'Found?' said Jones, joyfully. 'I am glad! I will never sleep at my post again! Don't you let out a word of this, constable,' he said anxiously.
'Not I,' said the policeman, firmly; and he kept his word, for he did not wish his joke to get to the inspector's ears.
A TURKEY'S COSTLY DIET.
At a dinner given by a wealthy Washington lady, it is said, a turkey, fattened on pearls valued at over two hundred guineas, was served. Some little time before, the hostess lost a valuable brooch and a pair of earrings set with pearls. After a long search, the missing articles were found in the garden, but the pearls had been plucked out. She was convinced that a pet turkey was the culprit, and the bird was killed, but no trace of the gems was found. A chemist, who made an examination, declared that the pearls had been dissolved almost immediately after they had been swallowed. To commemorate the loss a dinner was arranged, and each guest received a photograph of the famous turkey.
THE STORY OF ROCK-SALT.
Salt under ground! It seems a strange thing, at first, to find salt amongst the rocks, deep down in the earth. What does rock-salt tell us? It reveals to us a place where once a sea existed; the water has since flowed away, leaving some salt behind. We know that ordinary salt exposed to the air soon gets damp, and then becomes quite fluid, but rock-salt away from air and sun keeps firm for ages. Rock-salt is found in various layers of the earth's crust. Some of the spaces of underground water are called 'seas,' but in fact, large as they were, they often did not resemble the 'seas' we have now, because they were much shallower.
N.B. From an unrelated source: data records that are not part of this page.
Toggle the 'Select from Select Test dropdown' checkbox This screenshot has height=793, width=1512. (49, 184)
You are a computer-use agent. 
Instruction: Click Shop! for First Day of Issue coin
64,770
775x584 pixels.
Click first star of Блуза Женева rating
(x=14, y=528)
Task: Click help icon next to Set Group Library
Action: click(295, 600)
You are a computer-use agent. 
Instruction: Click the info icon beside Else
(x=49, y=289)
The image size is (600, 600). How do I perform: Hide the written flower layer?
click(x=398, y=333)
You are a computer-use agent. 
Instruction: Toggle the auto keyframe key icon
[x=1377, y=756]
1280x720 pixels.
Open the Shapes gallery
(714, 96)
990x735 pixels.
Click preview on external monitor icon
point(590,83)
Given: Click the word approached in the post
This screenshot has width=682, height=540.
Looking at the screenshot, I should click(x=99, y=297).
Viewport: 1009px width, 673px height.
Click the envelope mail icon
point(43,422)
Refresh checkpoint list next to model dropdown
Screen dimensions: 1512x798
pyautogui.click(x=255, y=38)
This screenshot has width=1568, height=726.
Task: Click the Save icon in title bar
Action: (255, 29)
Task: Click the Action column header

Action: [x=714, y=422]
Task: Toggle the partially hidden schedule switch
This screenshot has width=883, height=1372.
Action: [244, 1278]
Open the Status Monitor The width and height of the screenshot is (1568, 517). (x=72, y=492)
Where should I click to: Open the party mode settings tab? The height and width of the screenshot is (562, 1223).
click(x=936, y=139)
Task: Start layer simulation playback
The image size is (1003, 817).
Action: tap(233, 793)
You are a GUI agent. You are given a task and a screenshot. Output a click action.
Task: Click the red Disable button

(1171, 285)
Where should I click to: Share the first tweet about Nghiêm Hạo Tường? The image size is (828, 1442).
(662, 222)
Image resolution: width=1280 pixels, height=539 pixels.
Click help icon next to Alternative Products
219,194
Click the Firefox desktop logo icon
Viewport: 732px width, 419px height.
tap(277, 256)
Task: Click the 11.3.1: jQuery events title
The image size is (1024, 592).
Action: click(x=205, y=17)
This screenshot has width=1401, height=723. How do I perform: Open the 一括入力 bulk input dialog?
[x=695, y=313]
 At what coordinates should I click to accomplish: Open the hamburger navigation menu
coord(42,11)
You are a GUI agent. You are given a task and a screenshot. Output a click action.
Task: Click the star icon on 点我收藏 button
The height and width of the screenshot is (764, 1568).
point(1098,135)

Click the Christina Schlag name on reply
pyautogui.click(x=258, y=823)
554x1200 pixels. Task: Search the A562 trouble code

A few were fairly deep, however. Then, again, these ancient seas were sometimes so salt that no animal could live in them, and only a few plants. Such seas, in fact, were mostly 'dead,' and this accounts for the masses of salt deposited along their bottoms. But we find also signs of rough water in the numerous pebbles of the layer where the salt is found amongst hard red gravel and brown quartz.
Germany once had a tolerably deep sea, not very salt, and the bottom surface of it shows coral reefs. There are signs in it of great fishes armed with strong teeth, enabling them to crush the shell-fish upon which they fed. These swarmed below the sea in thousands. North England and the Midlands have the Kemper beds, where the 'seas' were always shallow, and where we can trace the marks of rain-drop filterings and sun-cracks. The rock-salt is often in a layer one hundred feet thick. It is supposed that one part of these seas was separated from another part by a bar of sand, over which the waves toppled only now and then. In the cut-off sea, evaporation went on through the ages, and of course a deposit of salt was formed, while the occasional overflow from outside replaced the water which had evaporated. But really this is not known for certain. It is only clear rock-salt contains the minerals we find in our present sea-water, bromine, iodine, and magnesia.
Generally, this salt is not mixed with fragments of a different substance, but is in columns of rough crystals. Now and then there is found a layer of rock-salt, with one of marl and shells under it, succeeded by rock-salt again, showing that for a time a change had taken place.